FRANKFURT General Motors Chief Executive Daniel Akerson has reassured the head of its European arm, Opel, that the U.S. carmaker was not in talks to sell it to a rival, according to a German newspaper.
Akerson made the assurances in a phone call with Opel CEO Karl-Friedrich Stracke, Handelsblatt daily reported, citing a person familiar with the situation.
Opel declined to comment on the matter.
GM dropped plans to spin off Opel in 2009 after months of negotiations to sell it, and embarked on a drastic restructuring to get the unit, which lost $1.6 billion last year, back on track. (For a Timeline on Opel, click: )

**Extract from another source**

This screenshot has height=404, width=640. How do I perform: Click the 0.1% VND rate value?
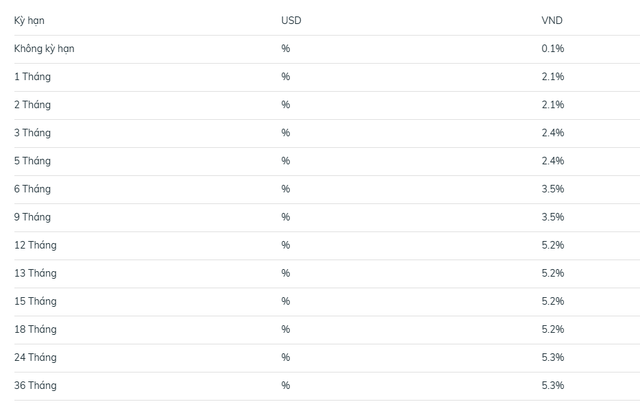click(x=553, y=48)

German media reported last week that GM was considering putting Opel back up for sale, with Europe's biggest carmaker Volkswagen and China's Beijing Automotive Industry Holding Co (BAIC) possible buyers.
GM has so far not commented on the reports, despite calls from labor representatives and German Chancellor Angela Merkel to make a public statement on Opel's future.

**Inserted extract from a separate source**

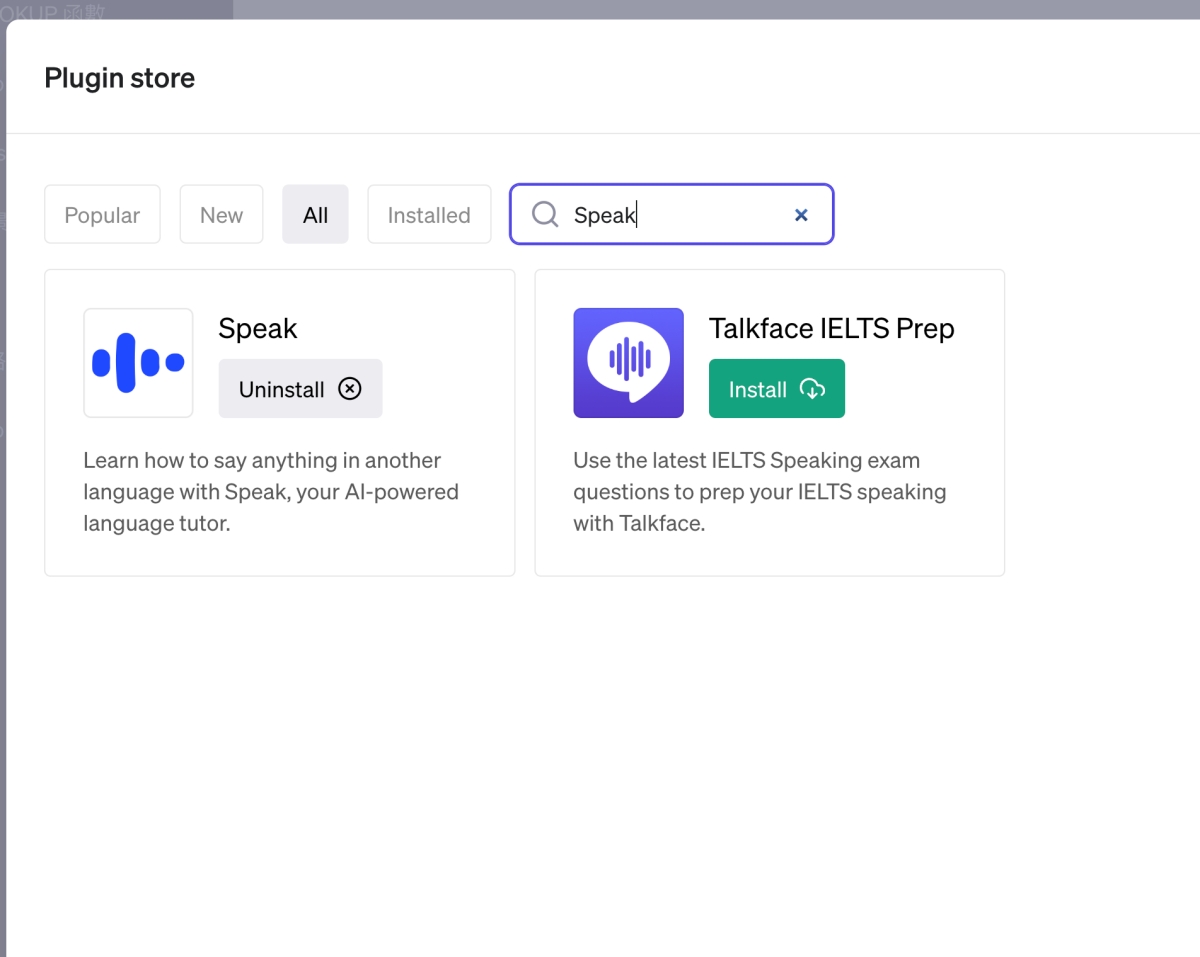Click the Speak plugin waveform logo
Screen dimensions: 1200x957
click(x=138, y=363)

People familiar with the matter told Reuters on Thursday that Akerson was frustrated with Opel's inability to return to profit and was reviewing options for the unit.
Akerson was one of only two GM board directors who voted against keeping Opel in late 2009, believing Europe was a market of national champion automakers -- VW in Germany, Fiat in Italy and Renault in France -- and pan-European luxury brands such as BMW and Daimler's Mercedes, a person familiar with Akerson's thinking said.
Opel is neither, and Akerson believed it would be a long battle to fix it, the person added.
Opel is expected to break even this year and show a profit in 2012. But its management has said it will likely take about five years to restore the brand's image in its home market after the carmaker appeared close to the brink for months.